**EXERCISE AIM**
Give exactly the lines from the one that contains "Select the 1.2 kwh power consumption value" through the end of the entries below, both included; the pictures stay out.

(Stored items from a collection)
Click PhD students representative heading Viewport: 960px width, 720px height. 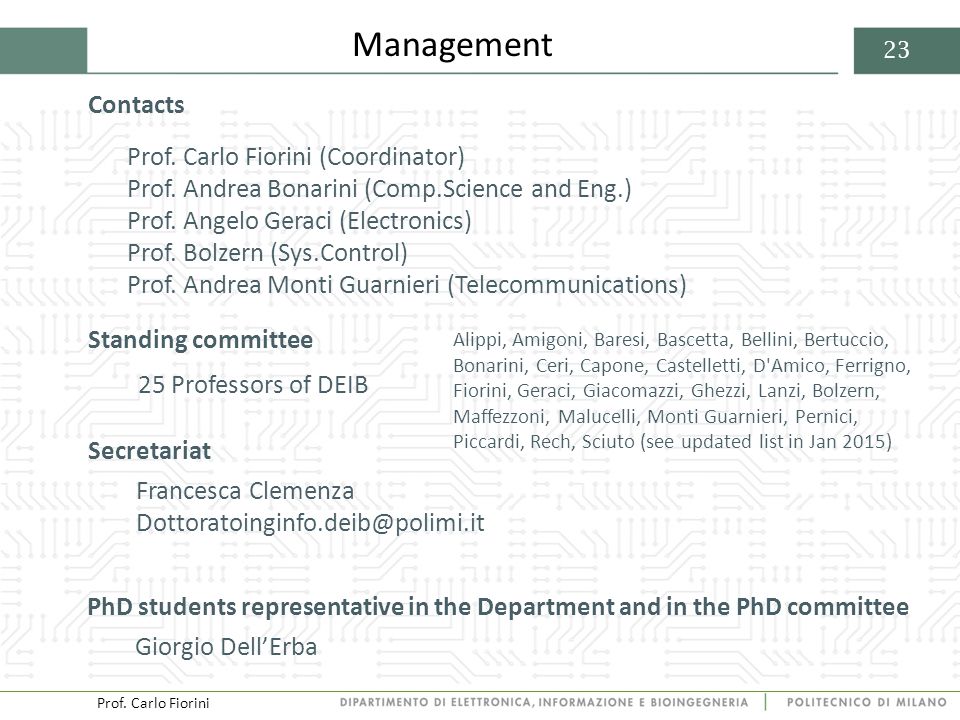click(x=498, y=607)
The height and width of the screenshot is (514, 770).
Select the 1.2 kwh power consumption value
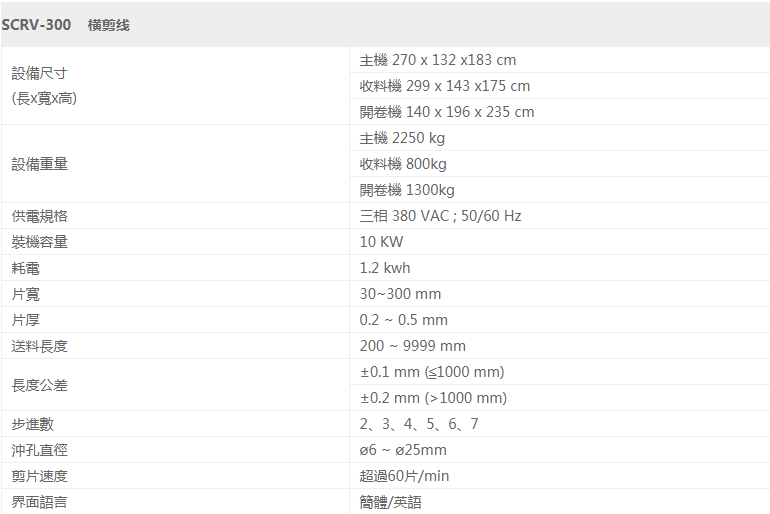point(385,268)
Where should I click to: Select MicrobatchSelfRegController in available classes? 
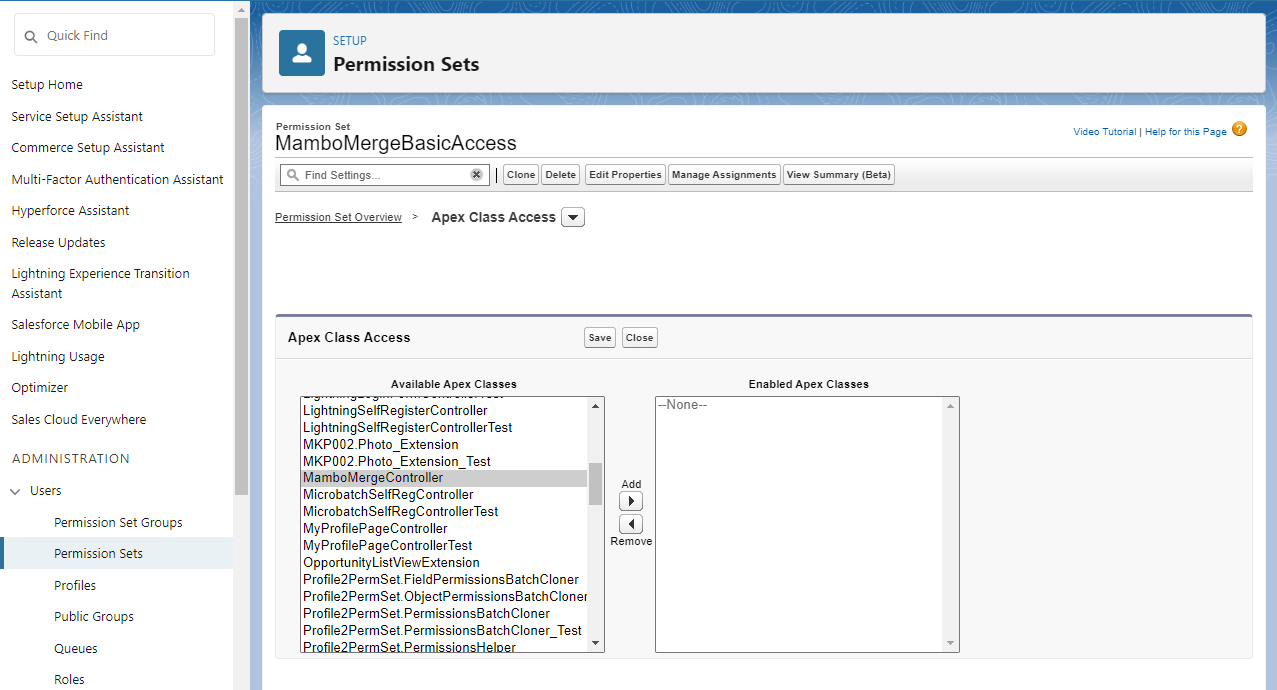coord(388,495)
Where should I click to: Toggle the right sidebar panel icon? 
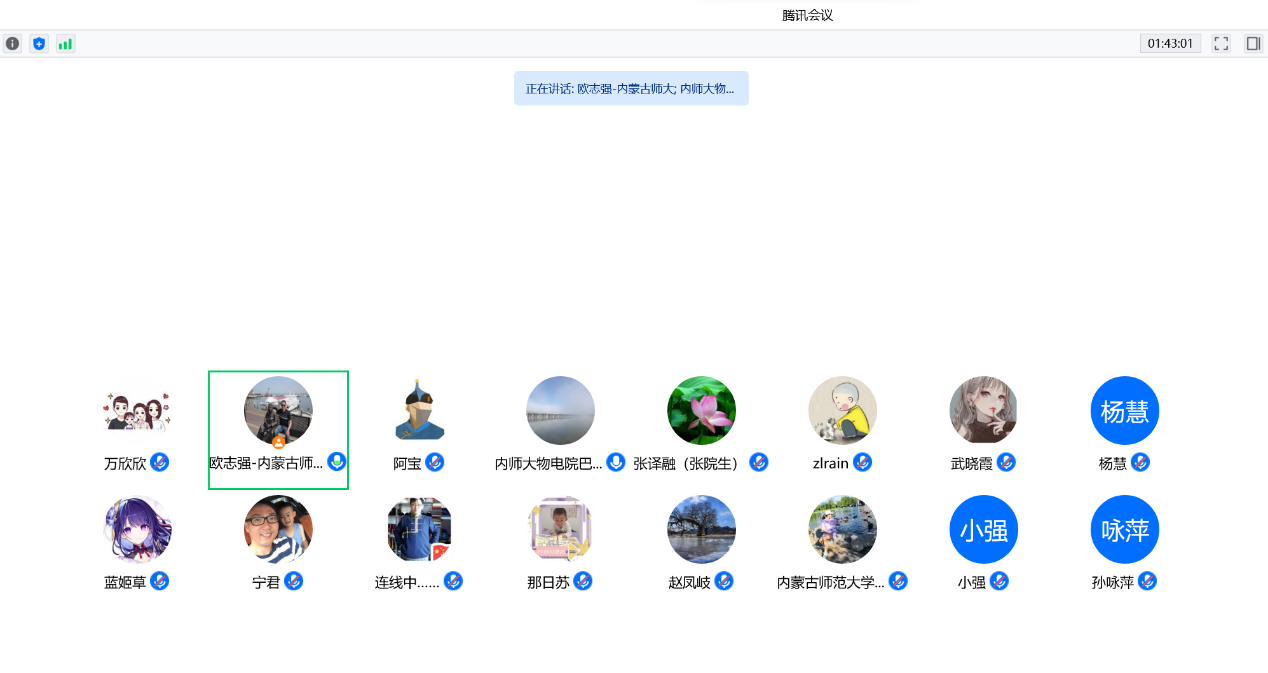tap(1253, 44)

**RESPONSE BELOW**
Select the 1.2 kwh power consumption value
point(385,268)
Where should I click to: Select MicrobatchSelfRegController in available classes? 
coord(388,495)
Where should I click to: Toggle the right sidebar panel icon? 
tap(1253, 44)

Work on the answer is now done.